The human-waste factor is still problem, with reports indicating feces were found on both the St. Paul's grounds and inside sanctuary itself.

The Daily Mail reports: 

Children as young as nine are thought to be living in the St Paul's Cathedral protest camp, according to documents filed today at the High Court by the City of London.

The Corporation, which is taking legal action to evict the anti-capitalist protesters, highlighted the filthy conditions ahead of the court battle which is due to start this week.

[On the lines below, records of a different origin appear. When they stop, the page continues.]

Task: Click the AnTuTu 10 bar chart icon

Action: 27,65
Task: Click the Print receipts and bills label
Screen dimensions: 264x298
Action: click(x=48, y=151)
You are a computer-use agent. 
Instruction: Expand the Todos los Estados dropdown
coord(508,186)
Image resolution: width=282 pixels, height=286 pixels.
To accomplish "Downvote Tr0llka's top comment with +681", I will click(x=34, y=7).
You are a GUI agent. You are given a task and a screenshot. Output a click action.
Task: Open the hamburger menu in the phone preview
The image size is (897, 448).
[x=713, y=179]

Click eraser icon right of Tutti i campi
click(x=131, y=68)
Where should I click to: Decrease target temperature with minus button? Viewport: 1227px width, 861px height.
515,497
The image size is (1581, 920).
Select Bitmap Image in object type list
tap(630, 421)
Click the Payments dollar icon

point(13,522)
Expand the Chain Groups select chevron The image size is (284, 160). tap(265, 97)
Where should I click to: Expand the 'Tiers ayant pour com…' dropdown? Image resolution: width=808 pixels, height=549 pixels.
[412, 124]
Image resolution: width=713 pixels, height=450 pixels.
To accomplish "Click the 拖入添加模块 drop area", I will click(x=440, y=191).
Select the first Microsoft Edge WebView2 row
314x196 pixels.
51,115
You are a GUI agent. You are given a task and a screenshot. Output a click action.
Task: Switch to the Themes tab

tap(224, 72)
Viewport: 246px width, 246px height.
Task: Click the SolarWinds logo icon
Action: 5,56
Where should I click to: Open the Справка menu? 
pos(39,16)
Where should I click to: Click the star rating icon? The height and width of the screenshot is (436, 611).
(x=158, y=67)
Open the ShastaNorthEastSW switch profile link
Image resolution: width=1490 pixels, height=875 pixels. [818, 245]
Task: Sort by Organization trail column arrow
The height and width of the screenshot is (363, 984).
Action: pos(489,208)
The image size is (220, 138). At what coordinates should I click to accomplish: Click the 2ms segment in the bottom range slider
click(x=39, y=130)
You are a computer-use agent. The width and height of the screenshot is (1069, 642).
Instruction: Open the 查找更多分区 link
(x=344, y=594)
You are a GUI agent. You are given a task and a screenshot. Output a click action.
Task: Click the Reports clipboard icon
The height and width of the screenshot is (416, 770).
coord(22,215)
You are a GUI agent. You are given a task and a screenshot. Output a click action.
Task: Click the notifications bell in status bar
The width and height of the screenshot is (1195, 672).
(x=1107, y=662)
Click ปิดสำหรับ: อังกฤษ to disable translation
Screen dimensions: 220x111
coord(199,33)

Joy Hollister, the director of community and children's services for the Corporation, provided a witness statement to say she had observed a 'very strong smell of cannabis in several parts of the camp' and the presence of several children - two of whom appeared to be living there.'

Hollister also raised concern about the growing number of "vulnerable" people at the Occupy London encampment, stating: 

'By which I mean people who were exhibiting behaviour that was indicative of poor mental health, people who were exhibiting signs of drug use including stumbling and compulsive behaviour, people who had body odour arising from significant periods without washing or change of clothing and a number of people who were clearly under the influence of drugs and alcohol.'

The 88-page report claims drug and alcohol use are rife while the camp has become inundated with human waste and covered with graffiti.

Parts of the dossier come from registrar of St Paul’s, Nicholas Cottam, who wrote to a Corporation official outlining the disruptions faced by the cathedral.

Mr Cottam wrote: ‘Desecration: - graffiti have been scratched and painted on to the great west doors of the cathedral, the chapter house door and most notably a sacrilegious message painted on the restored pillars of the west portico. 

‘Human defecation has occurred in the west portico entrance and inside the cathedral on several occasions.’



The eviction notice was served on the camp last Thursday. Meanwhile, Occupy spokespeople vow to contest the eviction, which could take months

Even if the court action succeeds, the protest is likely to continue in the churchyard during the day as long as nobody pitches tents.

Adam Chapman, head of public law at Kingsley Napley, said the Human Rights Act would make evicting London protesters a far more complex affair than in New York.

Meanwhile, St. Paul's continues to be defiled regularly.